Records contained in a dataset

▽

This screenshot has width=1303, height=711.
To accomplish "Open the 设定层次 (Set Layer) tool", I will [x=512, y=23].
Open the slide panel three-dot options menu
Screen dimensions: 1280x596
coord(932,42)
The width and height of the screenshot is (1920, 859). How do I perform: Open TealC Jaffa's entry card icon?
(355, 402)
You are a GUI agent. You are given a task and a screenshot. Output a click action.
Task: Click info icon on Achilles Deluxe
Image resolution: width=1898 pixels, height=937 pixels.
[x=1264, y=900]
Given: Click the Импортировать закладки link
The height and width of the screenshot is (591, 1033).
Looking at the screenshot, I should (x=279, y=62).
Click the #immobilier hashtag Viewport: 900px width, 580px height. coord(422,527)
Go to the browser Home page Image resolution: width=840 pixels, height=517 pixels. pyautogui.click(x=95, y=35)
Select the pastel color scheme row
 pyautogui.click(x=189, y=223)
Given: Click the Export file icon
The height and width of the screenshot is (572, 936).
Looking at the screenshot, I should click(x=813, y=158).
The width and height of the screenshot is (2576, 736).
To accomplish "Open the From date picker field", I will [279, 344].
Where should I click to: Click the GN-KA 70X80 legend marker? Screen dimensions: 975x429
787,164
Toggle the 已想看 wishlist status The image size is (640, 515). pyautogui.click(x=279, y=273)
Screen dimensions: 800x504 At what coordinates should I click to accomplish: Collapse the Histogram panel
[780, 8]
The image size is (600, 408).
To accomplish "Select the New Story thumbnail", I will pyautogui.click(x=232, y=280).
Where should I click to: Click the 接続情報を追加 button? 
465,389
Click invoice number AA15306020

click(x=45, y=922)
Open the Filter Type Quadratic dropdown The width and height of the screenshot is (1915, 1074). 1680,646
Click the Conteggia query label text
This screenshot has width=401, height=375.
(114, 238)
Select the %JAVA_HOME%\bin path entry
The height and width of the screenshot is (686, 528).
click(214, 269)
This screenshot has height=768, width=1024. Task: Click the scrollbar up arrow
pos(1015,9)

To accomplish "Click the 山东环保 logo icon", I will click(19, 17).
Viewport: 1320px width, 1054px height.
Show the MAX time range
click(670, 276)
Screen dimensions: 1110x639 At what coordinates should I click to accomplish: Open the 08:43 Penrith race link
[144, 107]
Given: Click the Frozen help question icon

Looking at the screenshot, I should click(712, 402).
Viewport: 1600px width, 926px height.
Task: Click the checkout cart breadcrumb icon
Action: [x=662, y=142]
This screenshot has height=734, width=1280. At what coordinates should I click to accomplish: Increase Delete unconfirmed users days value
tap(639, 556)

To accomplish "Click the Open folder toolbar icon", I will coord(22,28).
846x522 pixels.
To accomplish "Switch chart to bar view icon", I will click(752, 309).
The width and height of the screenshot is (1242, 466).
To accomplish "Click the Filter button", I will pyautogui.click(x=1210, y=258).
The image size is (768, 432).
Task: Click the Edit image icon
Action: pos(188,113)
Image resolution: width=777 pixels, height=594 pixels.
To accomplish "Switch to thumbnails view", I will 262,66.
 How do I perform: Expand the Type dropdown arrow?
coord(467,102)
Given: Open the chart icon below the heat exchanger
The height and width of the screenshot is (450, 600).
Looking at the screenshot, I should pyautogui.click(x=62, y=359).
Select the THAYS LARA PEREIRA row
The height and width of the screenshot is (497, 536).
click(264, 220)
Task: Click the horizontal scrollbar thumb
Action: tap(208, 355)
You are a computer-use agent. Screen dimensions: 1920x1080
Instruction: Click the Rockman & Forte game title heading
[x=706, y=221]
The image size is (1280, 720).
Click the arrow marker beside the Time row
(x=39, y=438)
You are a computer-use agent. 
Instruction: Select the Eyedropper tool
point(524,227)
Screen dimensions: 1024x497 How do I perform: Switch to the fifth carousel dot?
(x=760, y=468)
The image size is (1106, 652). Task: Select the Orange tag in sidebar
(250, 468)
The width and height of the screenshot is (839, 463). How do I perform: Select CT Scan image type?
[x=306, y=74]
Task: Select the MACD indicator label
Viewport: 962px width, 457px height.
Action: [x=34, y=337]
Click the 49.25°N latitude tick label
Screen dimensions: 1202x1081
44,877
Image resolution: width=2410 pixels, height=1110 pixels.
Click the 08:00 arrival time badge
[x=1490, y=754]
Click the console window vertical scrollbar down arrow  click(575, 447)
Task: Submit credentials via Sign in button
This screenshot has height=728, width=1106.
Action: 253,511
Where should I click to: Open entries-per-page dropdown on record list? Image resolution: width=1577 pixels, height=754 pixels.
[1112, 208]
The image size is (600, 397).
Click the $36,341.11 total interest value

△

**What to produce:** Retype all of the data word for word.

**Answer for this exercise:**
This screenshot has width=1303, height=711.
To accomplish "Open the 设定层次 (Set Layer) tool", I will [x=512, y=23].
Open the slide panel three-dot options menu
Screen dimensions: 1280x596
coord(932,42)
The width and height of the screenshot is (1920, 859). How do I perform: Open TealC Jaffa's entry card icon?
(355, 402)
You are a GUI agent. You are given a task and a screenshot. Output a click action.
Task: Click info icon on Achilles Deluxe
Image resolution: width=1898 pixels, height=937 pixels.
[x=1264, y=900]
Given: Click the Импортировать закладки link
The height and width of the screenshot is (591, 1033).
Looking at the screenshot, I should (x=279, y=62).
Click the #immobilier hashtag Viewport: 900px width, 580px height. coord(422,527)
Go to the browser Home page Image resolution: width=840 pixels, height=517 pixels. pyautogui.click(x=95, y=35)
Select the pastel color scheme row
 pyautogui.click(x=189, y=223)
Given: Click the Export file icon
The height and width of the screenshot is (572, 936).
Looking at the screenshot, I should click(x=813, y=158).
The width and height of the screenshot is (2576, 736).
To accomplish "Open the From date picker field", I will [279, 344].
Where should I click to: Click the GN-KA 70X80 legend marker? Screen dimensions: 975x429
787,164
Toggle the 已想看 wishlist status The image size is (640, 515). pyautogui.click(x=279, y=273)
Screen dimensions: 800x504 At what coordinates should I click to accomplish: Collapse the Histogram panel
[780, 8]
The image size is (600, 408).
To accomplish "Select the New Story thumbnail", I will pyautogui.click(x=232, y=280).
Where should I click to: Click the 接続情報を追加 button? 
465,389
Click invoice number AA15306020

click(x=45, y=922)
Open the Filter Type Quadratic dropdown The width and height of the screenshot is (1915, 1074). 1680,646
Click the Conteggia query label text
This screenshot has width=401, height=375.
(114, 238)
Select the %JAVA_HOME%\bin path entry
The height and width of the screenshot is (686, 528).
click(214, 269)
This screenshot has height=768, width=1024. Task: Click the scrollbar up arrow
pos(1015,9)

To accomplish "Click the 山东环保 logo icon", I will click(19, 17).
Viewport: 1320px width, 1054px height.
Show the MAX time range
click(670, 276)
Screen dimensions: 1110x639 At what coordinates should I click to accomplish: Open the 08:43 Penrith race link
[144, 107]
Given: Click the Frozen help question icon

Looking at the screenshot, I should click(712, 402).
Viewport: 1600px width, 926px height.
Task: Click the checkout cart breadcrumb icon
Action: [x=662, y=142]
This screenshot has height=734, width=1280. At what coordinates should I click to accomplish: Increase Delete unconfirmed users days value
tap(639, 556)

To accomplish "Click the Open folder toolbar icon", I will coord(22,28).
846x522 pixels.
To accomplish "Switch chart to bar view icon", I will click(752, 309).
The width and height of the screenshot is (1242, 466).
To accomplish "Click the Filter button", I will pyautogui.click(x=1210, y=258).
The image size is (768, 432).
Task: Click the Edit image icon
Action: pos(188,113)
Image resolution: width=777 pixels, height=594 pixels.
To accomplish "Switch to thumbnails view", I will 262,66.
 How do I perform: Expand the Type dropdown arrow?
coord(467,102)
Given: Open the chart icon below the heat exchanger
The height and width of the screenshot is (450, 600).
Looking at the screenshot, I should pyautogui.click(x=62, y=359).
Select the THAYS LARA PEREIRA row
The height and width of the screenshot is (497, 536).
click(264, 220)
Task: Click the horizontal scrollbar thumb
Action: tap(208, 355)
You are a computer-use agent. Screen dimensions: 1920x1080
Instruction: Click the Rockman & Forte game title heading
[x=706, y=221]
The image size is (1280, 720).
Click the arrow marker beside the Time row
(x=39, y=438)
You are a computer-use agent. 
Instruction: Select the Eyedropper tool
point(524,227)
Screen dimensions: 1024x497 How do I perform: Switch to the fifth carousel dot?
(x=760, y=468)
The image size is (1106, 652). Task: Select the Orange tag in sidebar
(250, 468)
The width and height of the screenshot is (839, 463). How do I perform: Select CT Scan image type?
[x=306, y=74]
Task: Select the MACD indicator label
Viewport: 962px width, 457px height.
Action: [x=34, y=337]
Click the 49.25°N latitude tick label
Screen dimensions: 1202x1081
44,877
Image resolution: width=2410 pixels, height=1110 pixels.
Click the 08:00 arrival time badge
[x=1490, y=754]
Click the console window vertical scrollbar down arrow  click(575, 447)
Task: Submit credentials via Sign in button
This screenshot has height=728, width=1106.
Action: 253,511
Where should I click to: Open entries-per-page dropdown on record list? Image resolution: width=1577 pixels, height=754 pixels.
[1112, 208]
The image size is (600, 397).
Click the $36,341.11 total interest value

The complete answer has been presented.